A booming AI sector along with the relocation of tariffed resource industries to the United States risks straining the supply chain supporting the American economy.  

The 2026 American economy is expected to be fuelled by two drivers: first, tariffs intended to protect and re-shore selected industries and second, growth of Artificial Intelligence (AI) Industries to global scale.  Each driver has large environmental and financial footprints on affordable power, water and capital for household and business sectors.

Tariffs

The industries selected for tariff protection include softwood lumber, potash, aluminum, steel, , and automobiles & auto parts.  The USA imports these products in part because they are price competitive against domestic production.  Four of the tariffed sectors process natural resources into intermediate goods that are inputs into upstream industries. The four tariffed sectors are: (1) softwood lumber is produced by harvesting and processing trees (2) potash is mined and processed for agricultural fertilizer, (3) bauxite ore is refined into aluminum to be used in sundry upstream manufacturer and (4) iron ore is refined into steel one of the critical materials of the modern economy.

 A simple and admittedly imperfect measure of the environmental footprint of each industry is the ratio of cost of energy, water utility and vehicle fuels to value added. The higher the ratio the greater pressure on the environment to produce economic value. These values are calculated for Canadian industries from Statistics Canada Table 16-10-0117-01. The average values are for 2024 .

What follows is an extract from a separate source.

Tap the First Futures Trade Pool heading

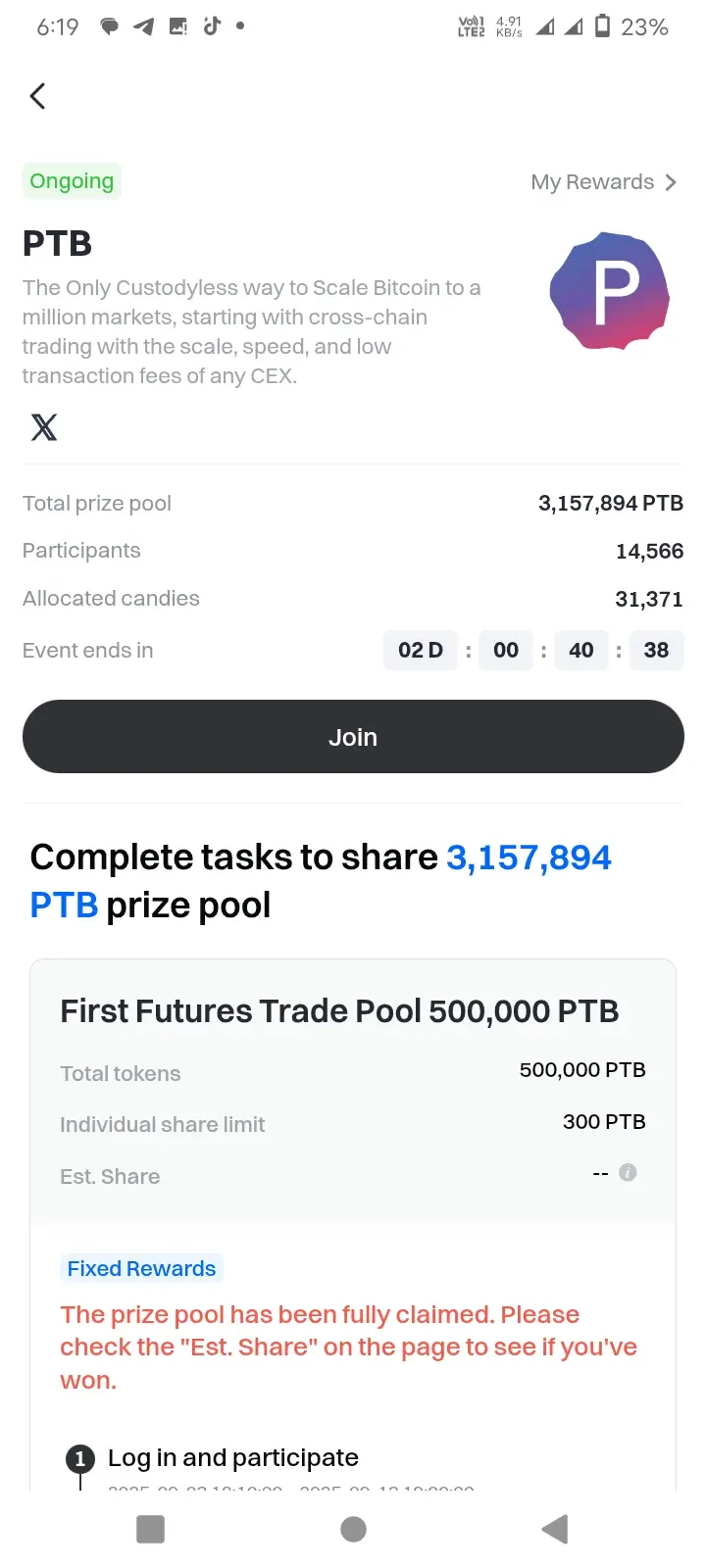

               Manufacturing Industries                          5.5%

               Sawmills                                                         11.2%

               Agricultural Chemicals                               5.3%

               Iron & Steel                                                     22.3%

               Aluminum                                                       12.5%

               Automobile Manufacturing                       2.3%

               Motor vehicle parts                                     3.1%

The resource processing industries sawmills, agriculture chemicals, iron & steel and aluminum have the highest environmental impact. Manufacturing (automobiles and motor vehicle parts) have lower values since the environmental impact has already been incorporated into their processed inputs. The environmental footprint includes carbon emissions associated with fuel used in the processing stage.  Canadian steel and aluminum are largely produced using hydropower and are amongst the lowest carbon metals in the world.

AI

The AI sector is relatively new and is not well defined nor documented in publicly available business statistics. AI is “weightless” in a digital sense, nevertheless it is very resource intensive. At this stage of its development there are two programs. First training. Training a large AI model can require as much electricity as powering thousands of homes for a year. Second the data centres. Data centres use water to cool equipment. In many U.S. states, this water use now rivals municipal demand levels. New AI centres will compete with households and industrial users for land, water and grid capacity that does not yet fully exist. Even now unities are warning that demand growth is accelerating for the first time in decades.

The Choice

The tariffed resources sectors and AI depend on (1) abundant, reliable electricity; (2) massive capital investment; (3) heavy infrastructure (transportation and communication); (4) high water availability; and (5) stable supply chains. But that the United States is facing (1) grid strain; (2) permitting delays; (3) water scarcity in key regions; and (4) rising infrastructure costs. And we are not even bringing up the impact of historically high federal government financial demands and the impact on interest rates.

Conclusion

  1. Costs and prices rise: Tariffs + AI growth = upward pressure on industrial energy costs, manufacturing input costs and consumer prices
  2. Emissions Rise: Restricting Canadian low-carbon output may drive production toward higher-carbon producers globally — even as AI inflates U.S. electricity emissions unless lean power scales rapidly.
  3. Competition for Financing: If AI delivers higher returns on capital than traditional manufacturing, capital may increasingly flow away from heavy industry — even as tariffs try to force it back. Policy and market incentives may end up pulling in opposite directions.